HDU6434 Count【欧拉函数 线性筛】
T次询问,每次询问\(\sum_{i=1}^{n}\sum_{j=1}^{n-1}[gcd(i-j,i+j)=1]\)
\(T\le 1e5, n \le 2e7\)
对原式进行转换,枚举\(i-j\) ,\(i-j\)为\(j\) ,那么可以变换为\(\sum_{i=1}^{n}\sum_{j=1}^{i-1}[gcd(j,2i-j)=1]\)
\(\Rightarrow \sum_{i=1}^{n}\sum_{j=1}^{i-1}[gcd(j,2i)=1]\)
也就是计算\([1,i-1]\)中与\(2i\)互质的数的个数,也即和\(i\)互质的奇数的个数 = $\frac{\phi(2i)}{2} $
所以答案就是: \(\sum_{i=1}^{n}\frac{\phi(2i)}{2} 线性筛预处理之后可以O(1)得到答案\)

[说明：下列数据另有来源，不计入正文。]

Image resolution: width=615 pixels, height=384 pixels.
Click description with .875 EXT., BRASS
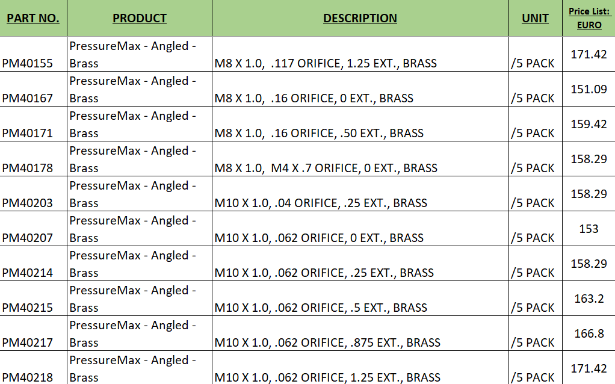click(x=360, y=333)
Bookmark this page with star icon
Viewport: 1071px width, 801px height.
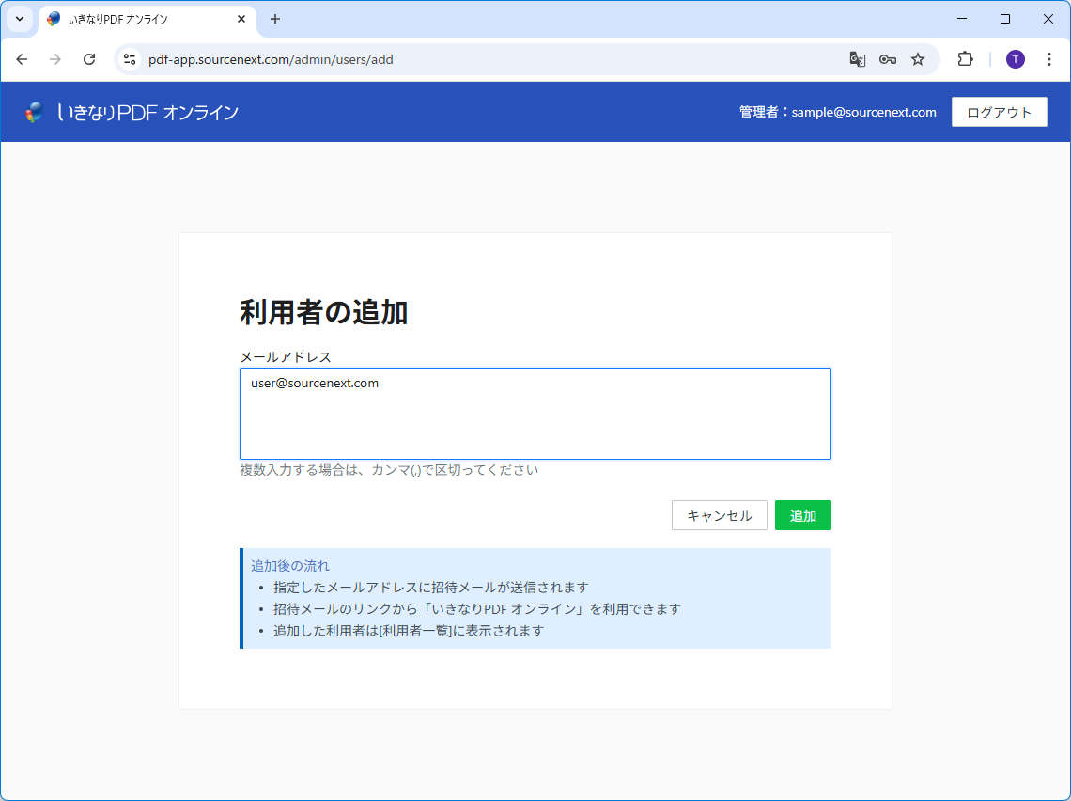point(918,59)
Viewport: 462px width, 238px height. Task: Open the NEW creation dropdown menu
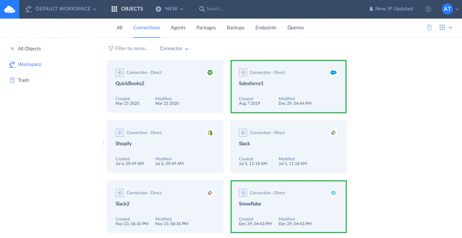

//#pragma GCC optimize("O3")
//#pragma comment(linker, "/STACK:1024000000,1024000000")
#include<bits/stdc++.h>
using namespace std;
function<void(void)> ____ = [](){ios_base::sync_with_stdio(false); cin.tie(0); cout.tie(0);};
const int MAXN = 2e7+7;
using LL = int_fast64_t;
int phi[MAXN];
LL sum[MAXN];
void calphi(){
for(int i = 1; i < MAXN; i++) phi[i] = i;
vector<int> prime;
for(int i = 2; i < MAXN; i++){
if(phi[i]==i){
prime.emplace_back(i);
phi[i] = i - 1;
}
for(int j = 0; j < (int)prime.size(); j++){
if(i*prime[j]>=MAXN) break;
phi[prime[j]*i] = phi[prime[j]] * phi[i];
if(i%prime[j]==0){
phi[i*prime[j]] = phi[i] * prime[j];
break;
}
}
}
for(int i = 1; i < MAXN; i++){
if(i&1) sum[i] = sum[i-1] + phi[i] / 2;
else sum[i] = sum[i-1] + phi[i];
}
}
int main(){
calphi();
____();
int T;
for(cin >> T; T; T--){
int n; cin >> n;
cout << sum[n] << endl;
}
return 0;
}